Referring first to step 126, emission signal ES is multiplied by gain constant GI and the resulting product added to the products previously accumulated (GI * ES_i-1) in step 128. Stated another way, emission signal ES is integrated each sample period (i) in steps determined by gain constant GI. During step 132, emission signal ES is also multiplied by proportional gain GP. The integral value from step 128 is added to the proportional value from step 132 during addition step 134 to generate fuel trim signal FT. In summary, the proportional plus integral control described in steps 126-132 generates fuel trim signal FT from emission signal ES.

The routine executed by microcomputer 10 to generate the desired quantity of liquid fuel delivered to engine 28 and trimming this desired fuel quantity by a feedback variable related both to EGO sensor 44 and fuel trim signal FT is now described with reference to Figure 4. During step 158, an open-loop fuel quantity is first determined by dividing measurement of inducted mass airflow (MAF) by desired air/fuel ratio AFd which is typically the stoichiometric value for gasoline combustion. This open-loop fuel charge is then trimmed, in this example divided, by feedback variable FV.

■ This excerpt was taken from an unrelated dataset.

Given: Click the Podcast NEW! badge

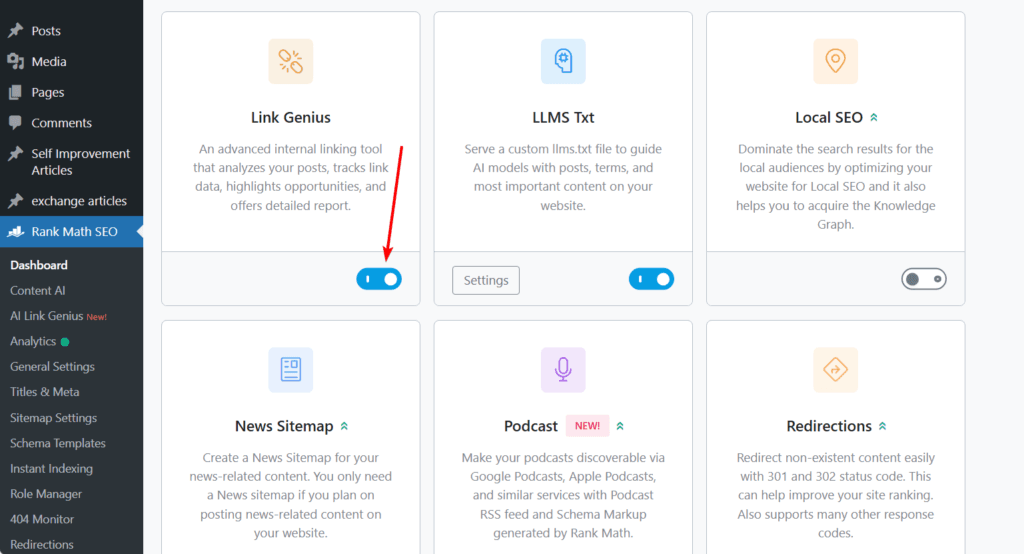Looking at the screenshot, I should (587, 426).
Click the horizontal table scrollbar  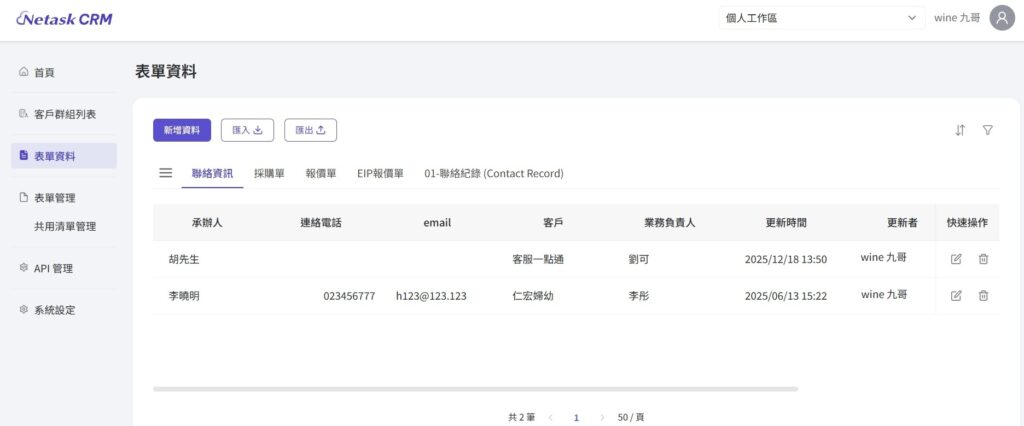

After a determination that closed-loop control is desired (step 160) by monitoring engine operating conditions such as temperature, signal EGOS is read during step 162. During step 166, fuel trim signal FT is transferred from the routine previously described with reference to Figure 2 and added to signal EGOS to generate trim signal TS.

During steps 170-178, a conventional proportional plus integral feedback routine is executed with trimmed signal TS as the input. Trimmed signal TS is first multiplied by integral gain value KI (see step 170) and this product is added to the previously accumulated products (see step 172). That is, trimmed signal TS is in steps determined by gain constant KI each sample period (i). This integral value is added to the product of proportional gain KP times trimmed signal TS (see step 176) to generate feedback variable FV (see step 178). As previously described with reference to step 158, feedback variable FV trims the fuel delivered to engine 28. Feedback variable FV will correct the fuel delivered to engine 28 in a manner to drive emission signal ES to zero.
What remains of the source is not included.